# help! going tomorrow alone



## rachpurple (Jun 8, 2011)

to see consultant for £200 ... any advice welcome x


----------



## indekiwi (Dec 23, 2008)

Oooooh, exciting!  Write down your list off questions so you don't forget anything on the day. Find out how quickly you can start, whether they have many sperm donors to choose from, and if not, whether they have appropriate paperwork in place to accept imports from the likes of ESB or Xytex. What drug protocol would you be on (if any), and for IUI, do they scan from day 9 to check the size and number of follicles and use a trigger to ensure ovulation / correct timing for insemination.
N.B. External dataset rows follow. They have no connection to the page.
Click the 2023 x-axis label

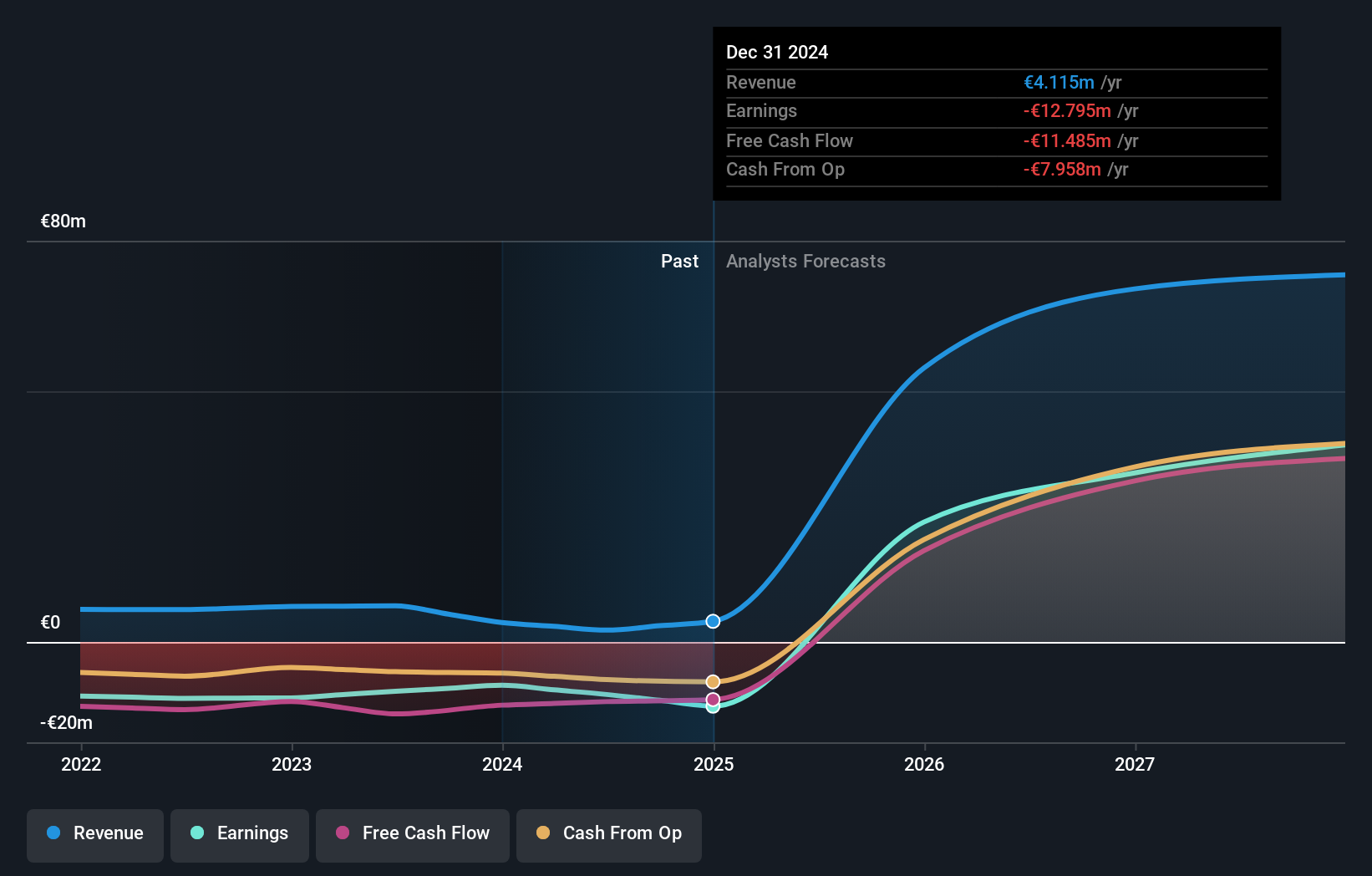coord(292,764)
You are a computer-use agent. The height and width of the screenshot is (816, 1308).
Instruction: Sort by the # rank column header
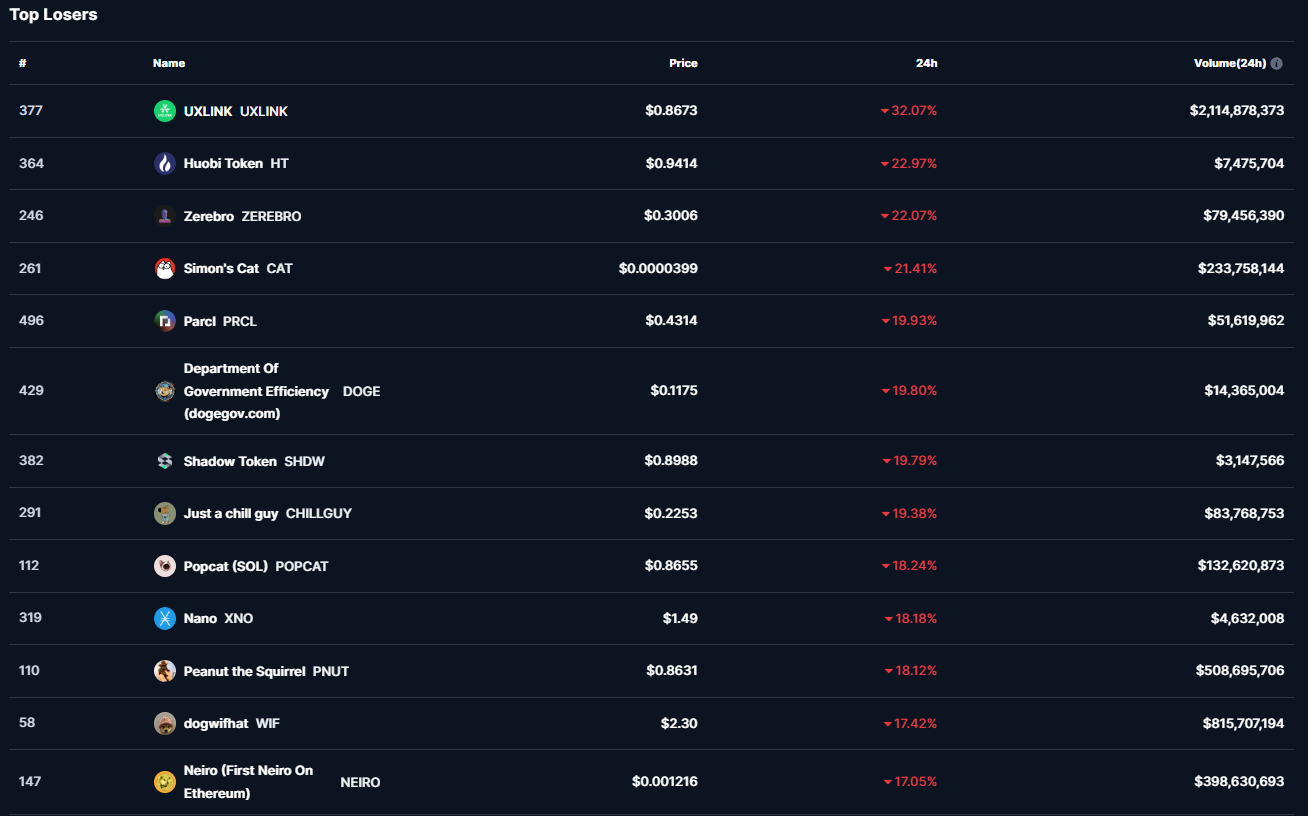(x=23, y=63)
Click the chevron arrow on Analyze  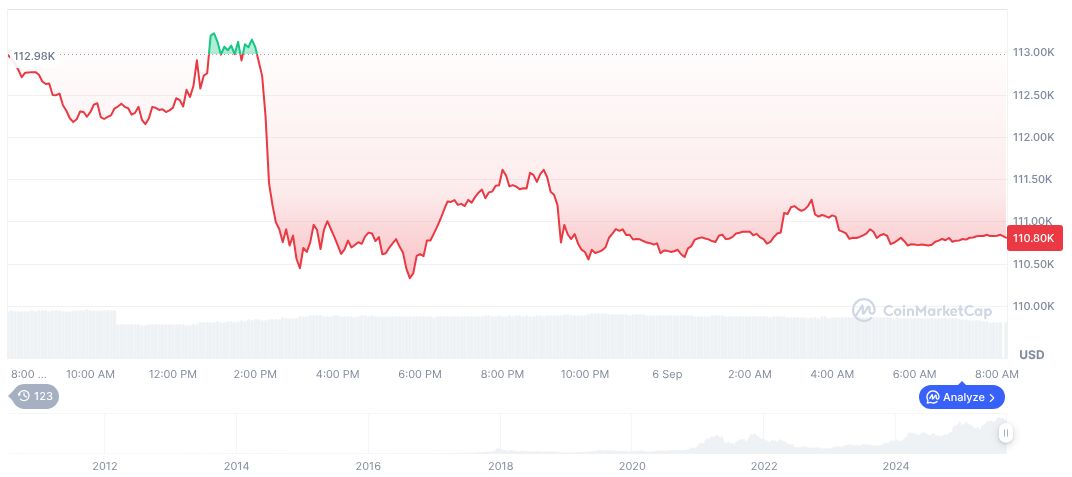coord(992,397)
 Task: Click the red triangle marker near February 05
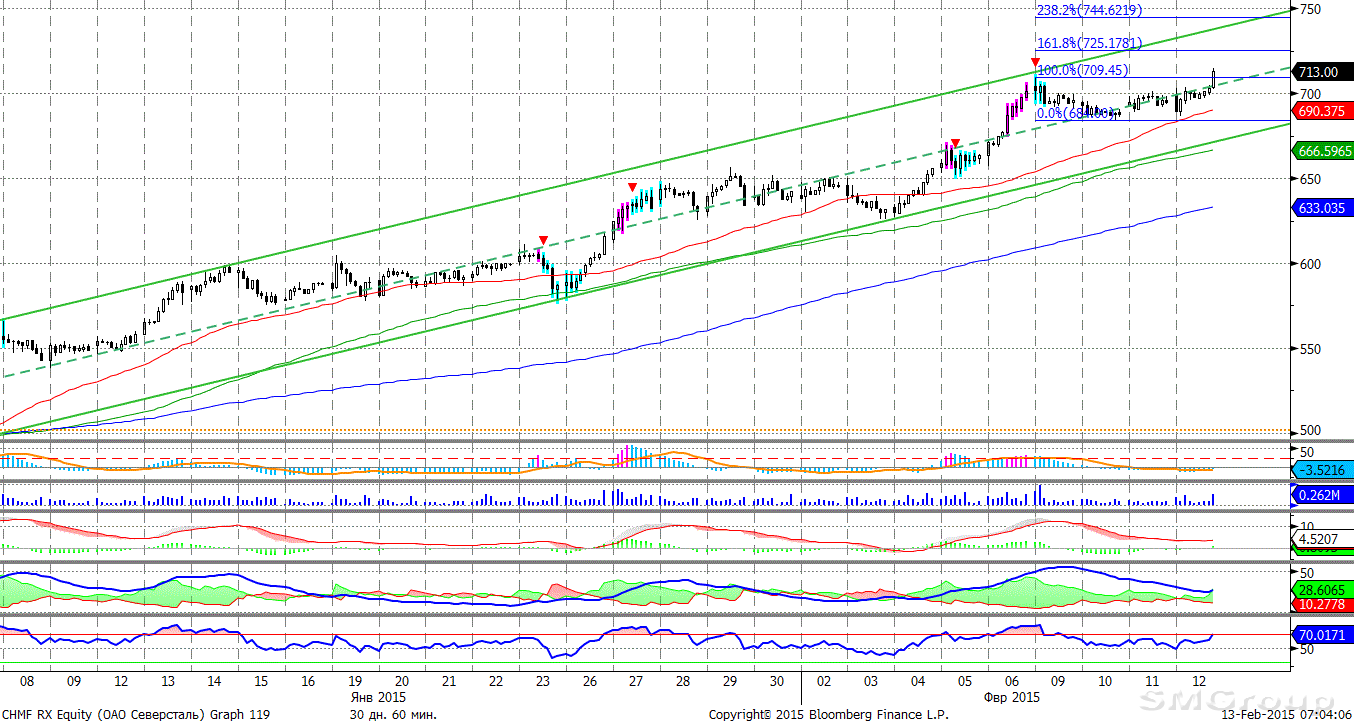pyautogui.click(x=955, y=144)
Also the clinic's success rates for women your age. 

Good luck!

A-Mx


----------



## rachpurple (Jun 8, 2011)

thank you! xx


----------



## Rose39 (Dec 9, 2007)

Would also check (if you're having IUI) whether the clinic is open at weekends and what happens if you get your surge on a Saturday if the clinic isn't open?

I'd ask whether you have to get the drugs from the clinic or if you can source them elsewhere (some clinics make a big mark-up on drugs and if you get a prescription from them, pharmacies can do them for much cheaper - but may not be relevant if you're having IUI and the drugs price is included - check exactly what's included in the treatment cost so you don't end up with any surprises afterwards!).

I'd also suggest jotting down your answers as well as the questions, as you can get bombarded with so much info, it can be a blur immediately you step out of the clinic afterwards!

Good luck!

Rose xx


----------



## rachpurple (Jun 8, 2011)

talk about last minute nerves, i was a wreck, 10 min chat and tests arranged.... burst into tears when i left, your advice was helpful - will be more relevant at next appt, open weekends....but more than anything just to communicate with other women that have been there, so thank you both, appreciated.xxxx


----------



## Damelottie (Jul 26, 2005)

Oh well done for making that first step   .

DL xx


----------



## morrigan (Dec 8, 2009)

going to appointments alone gets easyier i promise- well done


----------



## rachpurple (Jun 8, 2011)

thank you DL and Morrigan, am already sure that i wont be so nervous next time xxxx


----------